天理参考館
TENRI SANKOKAN MUSEUM

参考館セレクション

世界の考古美術双龍環頭把頭(そうりゅうかんとうつかがしら)

日本 古墳時代(6~7世紀)
長10.1㎝
資料番号:日1237

展示中 3-14

岐阜県の狐塚古墳から出土した金銅製の把頭です。
狐塚古墳は横穴式石室を埋葬施設とする直径11mの円墳です。石室は長さが330cm、玄室幅が193cmあり、ここから明治年間に金銅製の把頭のほか、金銅製の金環2、滑石の勾玉3、須恵器などが出土しています。
この把頭は刀の握りの頭部につけられた装飾品で、環内に一つの玉をくわえ合って向かい合う龍が配されています。

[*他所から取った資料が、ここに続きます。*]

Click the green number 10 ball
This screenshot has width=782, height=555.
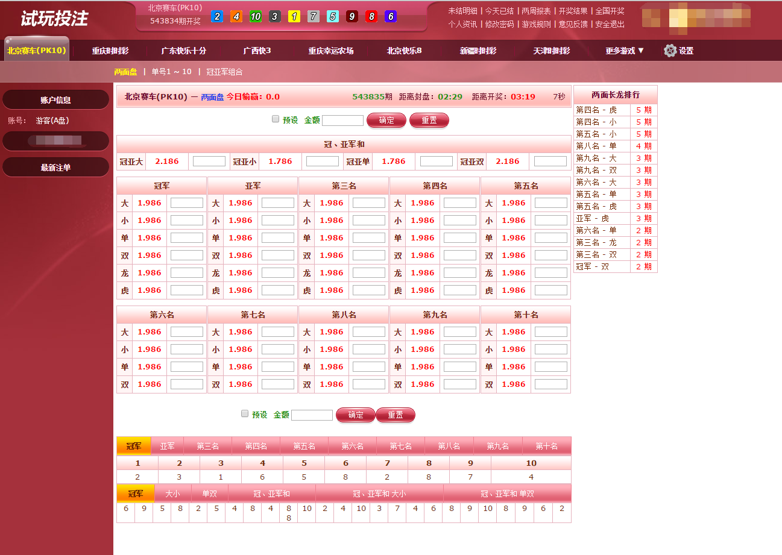pyautogui.click(x=256, y=17)
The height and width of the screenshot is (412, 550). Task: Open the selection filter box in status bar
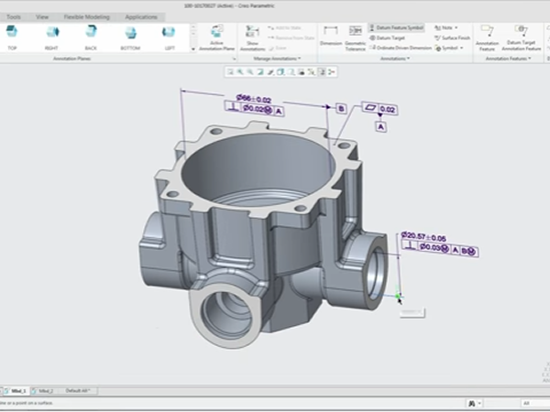click(x=534, y=403)
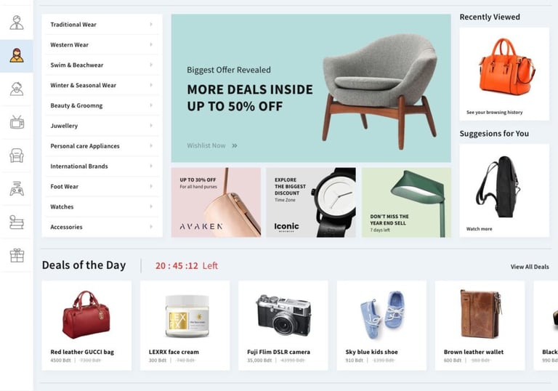Viewport: 558px width, 391px height.
Task: Select Foot Wear in category menu
Action: (x=102, y=186)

これを双鳳環頭とする見方もあります。環と双龍(鳳)は別に作られていて、おそらく柄によって接合されているものと思われます。双龍(鳳)の縁辺や目の周囲は鏨によって打たれた点線で飾られています。頭部には3本の冠毛が見られますが、角を欠いています。
環には、龍の全身を浮き彫り風に表現していますが、著しく変形されていて龍とはわからなくなっています。
双龍・双鳳環頭大刀は、これまで全国で60例近くが発見されています。盛行した年代は、単龍・単鳳環頭大刀と一部重複するところがありますが、それよりは新しく、6世紀後半から7世紀にかけて多くつくられました。
本例は環が太く龍体も肉厚の古い型式のものですが、時期が降ると、環が薄く龍体も板状に変化していきます。